───── Source data
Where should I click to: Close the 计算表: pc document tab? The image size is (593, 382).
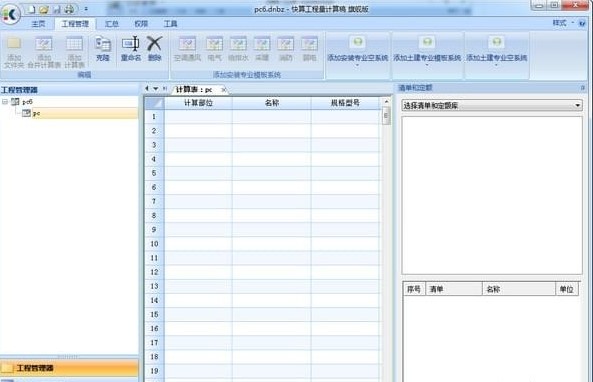[224, 90]
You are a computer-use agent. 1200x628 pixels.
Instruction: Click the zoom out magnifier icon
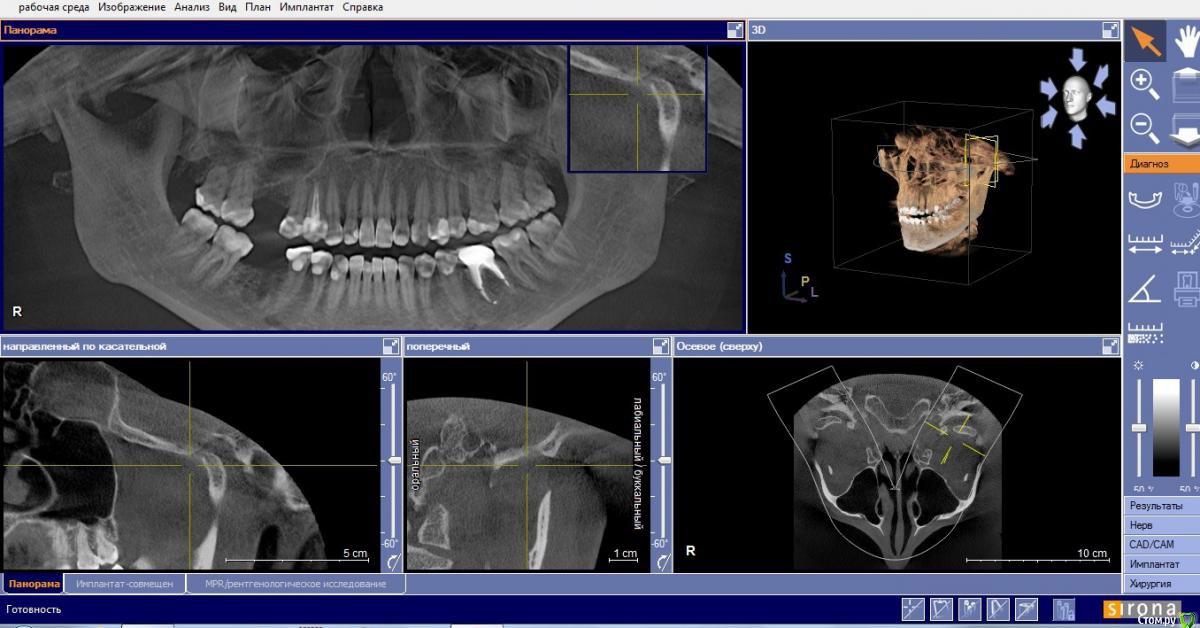pyautogui.click(x=1145, y=127)
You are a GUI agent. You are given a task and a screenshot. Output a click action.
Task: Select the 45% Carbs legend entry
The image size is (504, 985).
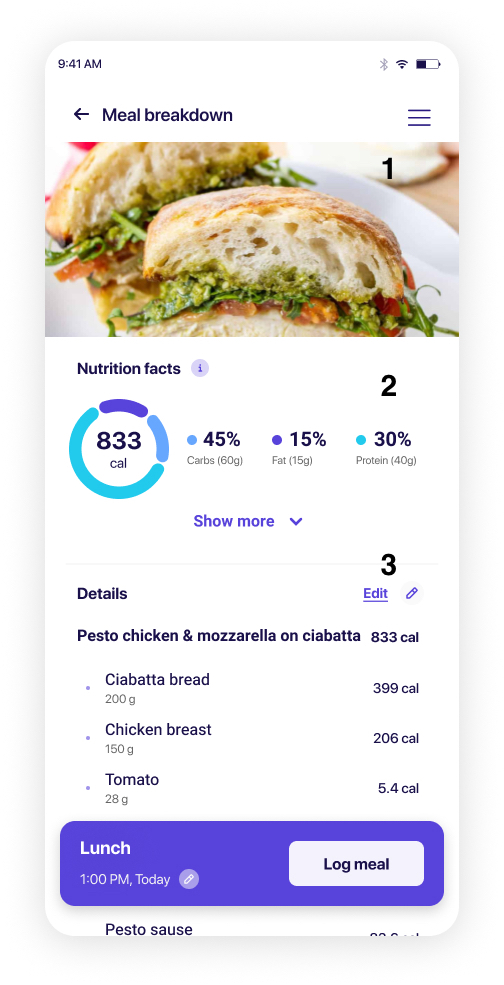click(x=215, y=449)
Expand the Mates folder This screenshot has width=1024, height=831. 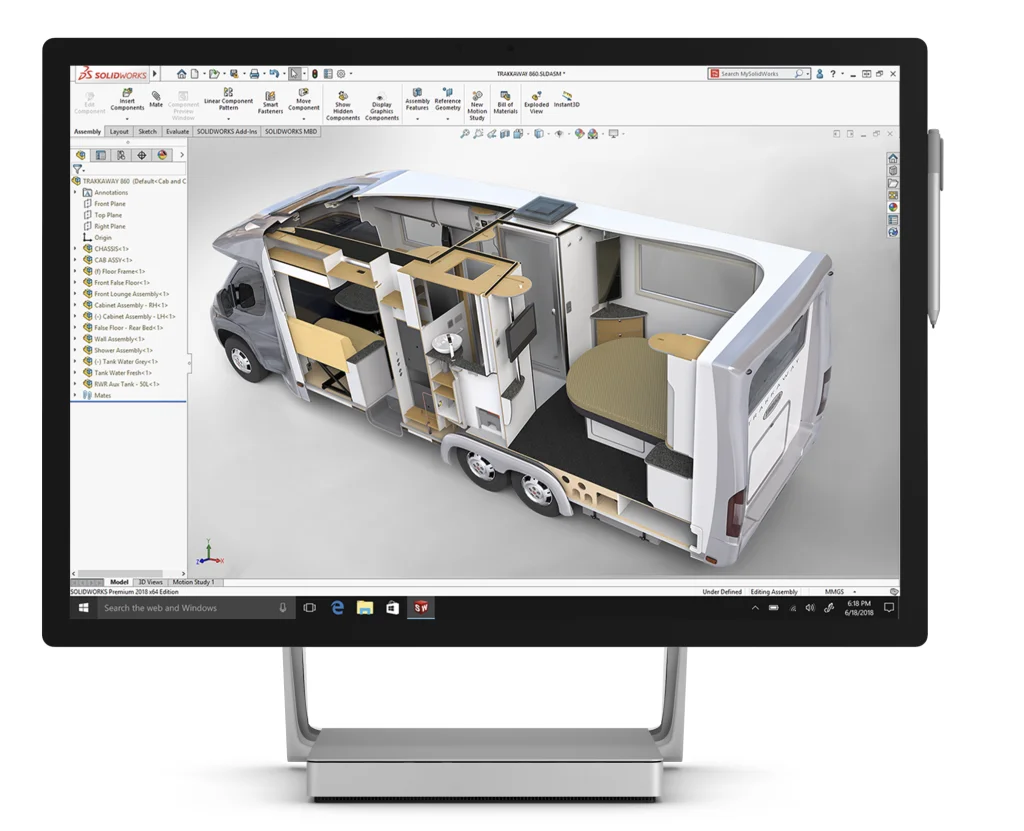[x=75, y=393]
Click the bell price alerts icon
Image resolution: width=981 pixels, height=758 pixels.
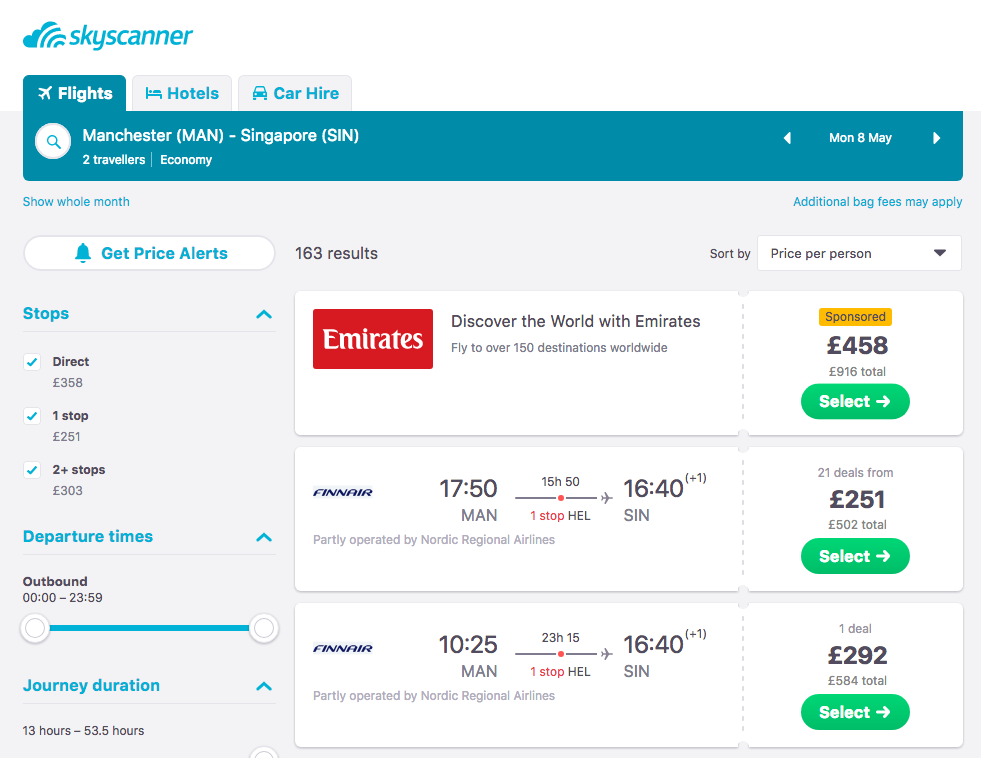83,253
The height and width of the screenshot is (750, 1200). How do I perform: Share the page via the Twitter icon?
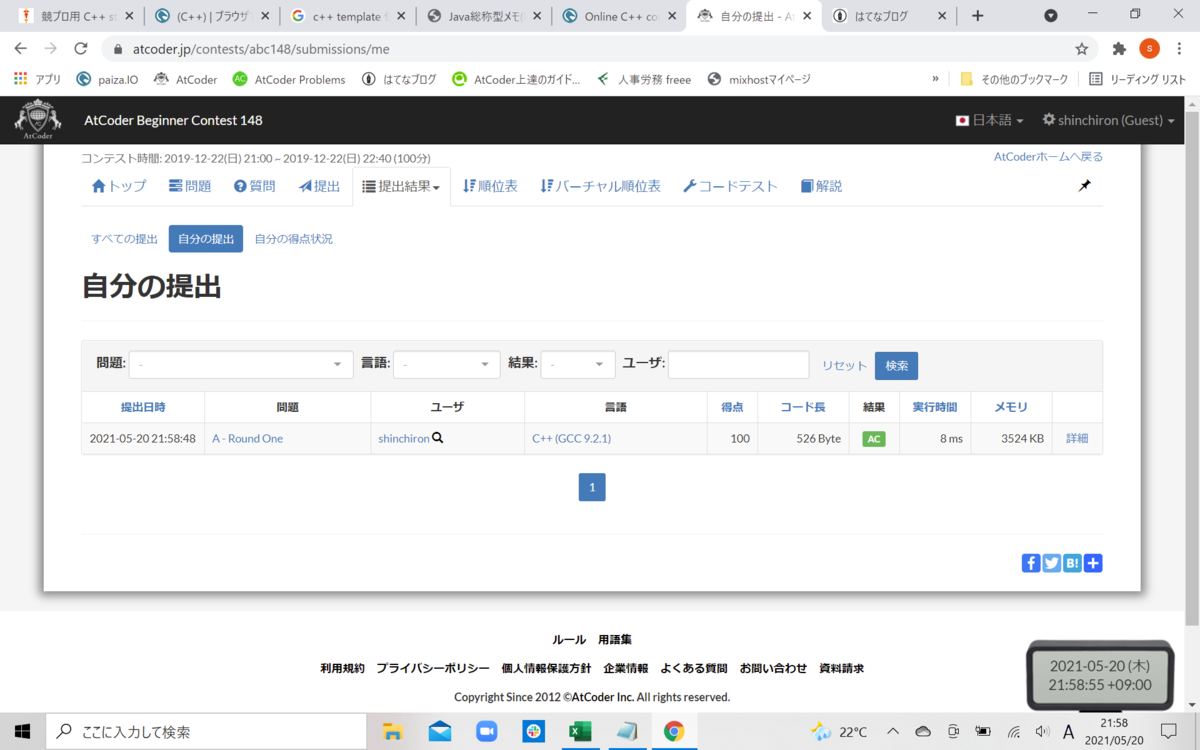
──────────
On how many lines above does the word "agent" appear? Only the number should be given.

2